Mit ihrem Fastnachtsrezept beschrieb Elfriede Hauzel, was man zu tun hat, „wenn die Bandscheiben in Franze hänge und man sich Fasching auf Rezept verschreibe lassen soll”.
Kein Auge blieb trocken bei der Erklärung durch Hildegard Paul vom „Das Ding” und das dieses immer gebraucht wird. Ihr Ding war 15 cm mittelgroß und man brauche jeweils 5 cm um Hin- und Herzusausen, der Flaschenputzer.
Und als Pause für die Lachmuskeln wurde wieder gemeinsam gesungen und zu der Melodie „Es klappert die Mühle tanzten die vier „Hemden§ Christel Schraml, Brigitte Pfister, Christine Stiehl und Gerda Block sehr zur Belustigung der Anwesenden durch den Saal.

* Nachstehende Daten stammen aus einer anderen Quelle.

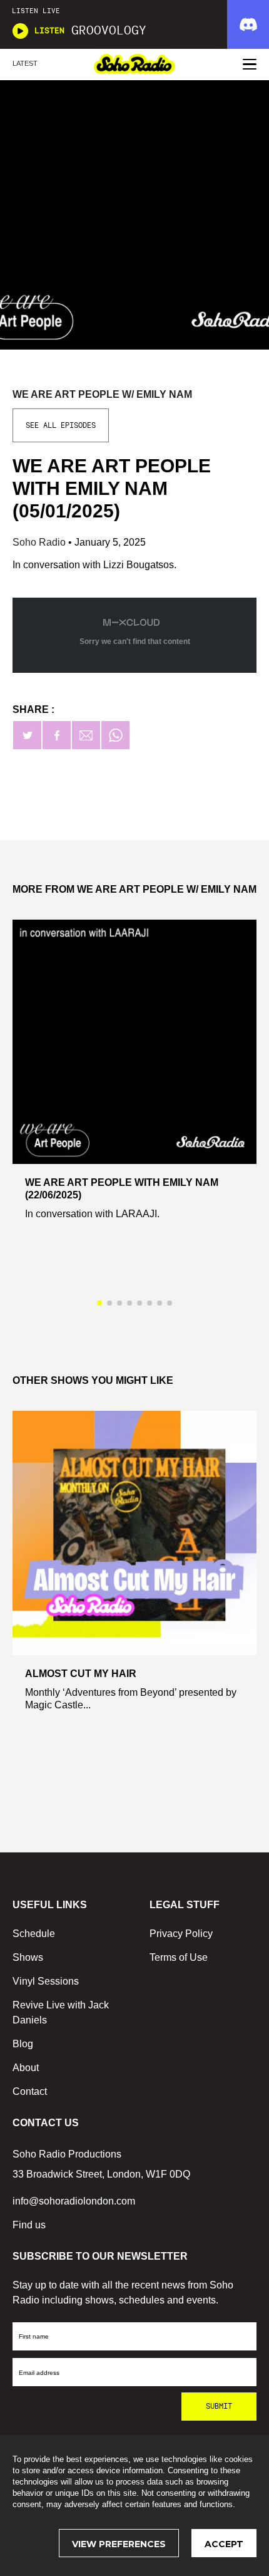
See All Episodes (61, 425)
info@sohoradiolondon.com (74, 2201)
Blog (23, 2043)
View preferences (119, 2544)
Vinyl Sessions (46, 1981)
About (26, 2067)
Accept (224, 2544)
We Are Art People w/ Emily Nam (102, 394)
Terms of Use (179, 1957)
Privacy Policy (181, 1933)
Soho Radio (40, 542)
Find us (29, 2225)
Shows (28, 1957)
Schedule (34, 1933)
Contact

Weiter ging es mit einem weiteren Vortrag Von Frau Knüddelisch und Frau Dattelisch alias Else Göller und Annemarie Püst, deren Gehör schon arg strapaziert war und dadurch so mancher Klamauk zutage kam. Super-Vortrag.
Und noch einmal betrag Elfriede Hauzel die närrische Bühne und begrüßte als Elisabeth, die schon mal da war, die Gäste. Sie suche einen Mann, noch konnt sie keinen finden, der wasche und auch kochen kann. Und dass man sie als Vollblutweib lässt stehe, das kann sie nicht verstehe …
Auch dieser Vortrag war eine Rakete wert.
Zum Vogelbeerbaum sagen die beiden „Wallauer Herzbuben” Gerda Fischer und Lotte Hauzu, ehe dann zum Finale der Landfrauenchor mit dem Kufsteinlied das Ende des fast vierstündigen Programms einleitete.
Wieder einmal haben die Landfrauen gezeigt, dass sie aus ihren Reihen einen tollen närrischen Nachmittag gestalten können, zu dem sicherlich auch im nächsten Jahr wieder der Sitzungssaal im ehemaligen Rathaus bis auf den letzten Platz besetzt sein wird.